Simple Veg: Spicy Cumin Cauliflower

11 Dec

Here’s an easy variation on the roasted cauliflower (I’d previously posted a recipe for roasted cauliflower with capers) using ground cumin and some cayenne pepper.  I love the aroma of cumin, and the cayenne pepper gives the roasted cauliflower a nice kick — I think this cauliflower dish goes well with simple meat dishes, such as steak or pork chops.

Preheat the oven to 375F.  Break down the cauliflower into about 1 in. florets and put them in a bowl.  Add sliced garlic (about 3 cloves), add a tablespoon of ground cumin, and a teaspoon of cayenne pepper (or about 1/2 tsp if the cauliflower is small — you can vary depending on your spiciness tolerance); season with salt and pepper.  Drizzle with some olive oil and mix well.  Lay out the cauliflower in a baking dish and roast for about 25 minutes, or until tender.  Move the cauliflower around occasionally so that they brown evenly.

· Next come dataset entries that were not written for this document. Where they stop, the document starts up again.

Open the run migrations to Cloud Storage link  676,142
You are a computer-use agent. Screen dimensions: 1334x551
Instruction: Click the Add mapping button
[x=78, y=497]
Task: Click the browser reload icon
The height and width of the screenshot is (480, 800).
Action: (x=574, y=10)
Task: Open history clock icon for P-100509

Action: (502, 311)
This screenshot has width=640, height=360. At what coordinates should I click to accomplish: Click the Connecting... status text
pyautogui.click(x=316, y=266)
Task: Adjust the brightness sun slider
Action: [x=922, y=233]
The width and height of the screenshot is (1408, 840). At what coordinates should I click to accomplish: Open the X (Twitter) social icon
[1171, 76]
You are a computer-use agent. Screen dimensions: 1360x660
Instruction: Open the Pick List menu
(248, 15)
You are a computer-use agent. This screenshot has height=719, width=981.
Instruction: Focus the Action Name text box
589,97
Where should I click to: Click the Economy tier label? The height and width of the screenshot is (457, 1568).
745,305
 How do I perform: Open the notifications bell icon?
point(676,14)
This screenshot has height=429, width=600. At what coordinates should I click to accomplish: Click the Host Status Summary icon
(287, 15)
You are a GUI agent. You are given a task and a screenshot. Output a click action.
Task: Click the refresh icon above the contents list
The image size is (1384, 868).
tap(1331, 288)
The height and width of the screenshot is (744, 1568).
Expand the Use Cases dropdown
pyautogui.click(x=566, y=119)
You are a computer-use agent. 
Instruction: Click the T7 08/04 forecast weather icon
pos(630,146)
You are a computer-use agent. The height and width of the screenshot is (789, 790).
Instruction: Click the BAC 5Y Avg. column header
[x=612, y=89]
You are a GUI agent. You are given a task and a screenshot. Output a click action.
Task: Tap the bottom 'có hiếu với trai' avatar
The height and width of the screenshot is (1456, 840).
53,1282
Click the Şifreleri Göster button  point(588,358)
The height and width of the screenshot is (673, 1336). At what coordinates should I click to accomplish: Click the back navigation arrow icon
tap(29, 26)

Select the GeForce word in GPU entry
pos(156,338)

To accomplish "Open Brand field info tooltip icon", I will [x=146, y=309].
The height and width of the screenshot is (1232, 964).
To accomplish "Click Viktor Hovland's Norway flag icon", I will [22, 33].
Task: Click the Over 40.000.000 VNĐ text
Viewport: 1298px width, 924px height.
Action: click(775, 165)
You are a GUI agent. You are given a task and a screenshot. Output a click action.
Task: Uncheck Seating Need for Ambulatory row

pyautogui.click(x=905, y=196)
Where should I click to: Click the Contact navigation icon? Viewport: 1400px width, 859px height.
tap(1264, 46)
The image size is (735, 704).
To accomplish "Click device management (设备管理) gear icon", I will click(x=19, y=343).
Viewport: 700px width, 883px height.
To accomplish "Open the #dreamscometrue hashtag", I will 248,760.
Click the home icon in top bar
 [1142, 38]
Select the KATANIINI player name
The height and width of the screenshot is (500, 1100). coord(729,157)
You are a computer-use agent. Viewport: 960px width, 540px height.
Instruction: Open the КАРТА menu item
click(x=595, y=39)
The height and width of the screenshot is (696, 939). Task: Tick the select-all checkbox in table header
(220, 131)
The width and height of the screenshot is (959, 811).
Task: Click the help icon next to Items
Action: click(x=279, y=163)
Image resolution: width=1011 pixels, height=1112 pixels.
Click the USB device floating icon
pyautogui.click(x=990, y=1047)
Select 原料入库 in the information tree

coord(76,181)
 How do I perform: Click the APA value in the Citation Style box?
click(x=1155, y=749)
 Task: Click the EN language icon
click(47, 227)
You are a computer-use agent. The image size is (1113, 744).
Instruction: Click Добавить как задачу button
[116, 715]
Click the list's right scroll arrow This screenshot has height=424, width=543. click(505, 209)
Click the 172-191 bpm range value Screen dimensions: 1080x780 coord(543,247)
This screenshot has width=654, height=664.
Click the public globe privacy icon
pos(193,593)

Simple Veg: Roasted Cauliflower with Capers

30 Nov

Roasted cauliflower is one of our favorite vegetable accompaniments to many meals.  I like to roast cauliflower with thinly sliced garlic and a drizzle of olive oil, seasoned with salt and pepper. Recently, I add about a tablespoon of capers after the cauliflower comes out of the oven — the capers add a nice salty and slightly tangy flavor.

For the cauliflower, preheat the oven to 375F.  Break down the cauliflower into about 1 in. florets and put them in a bowl.  Add sliced garlic (about 3 cloves), season with salt and pepper.  Drizzle with some olive oil and mix well.  Lay out the cauliflower in a baking dish and roast for about 25 minutes, or until tender.  I like to move the cauliflower around occasionally so that they brown evenly.

When the cauliflower is cooked, take the baking dish out of the oven.  Rinse about a tablespoon of capers and add to the cauliflower — I like the small type of capers (non-pereil), jarred in water.  Gently mix in the capers.

I ♥: fresh purple Italian garlic

29 Nov

I am loving the quality of fresh garlic in Stockholm.  These fresh, purple Italian garlic are in many supermarkets, and they are delicious!  I hardly ever see excellent fresh garlic back in New York — when I buy garlic, they are usually of the dried variety.  The fresh garlic have a soft outer layer that are easy to peel; I find the cloves juicier and slightly spicier than dried garlic, although still pleasant and not overpoweringly “garlicky.”  These garlic are great with sauteed as well as roasted vegetables.

Simple Veg: Garlicky Mustard Roasted Brussels Sprouts

22 Nov

Roasted Brussels sprouts are easy to make and also delicious.  I love garlic in most everything, and garlicky Brussels sprouts are awesome!  Recently, I also added some wholegrain mustard, which turned out great.

Here’s how I make my Brussels sprouts:

Preheat the oven to 400 F.

Cut the Brussels sprouts in half, taking off any stem bits that are brown, as well as any shriveled or brown outer leaves.  Thinly slice about 4 garlic cloves.  Mix them in a bowl with olive oil (about a tablespoon), whole grain mustard (about a tablespoon), and a generous amount of salt.

Put the sprouts in a roasting dish, preferably in one layer (a sheet pan would work well, too — but I don’t have one in our apartment in Stockholm).  Roast for 30-35 minutes, until crisp on the outside and tender on the inside.  Be careful not to overcook the sprouts,as they will get mushy — I like to take a fork and test them (if it goes through easily, they’re done).  While roasting, I like to move around the sprouts from time to time to make sure they brown evenly.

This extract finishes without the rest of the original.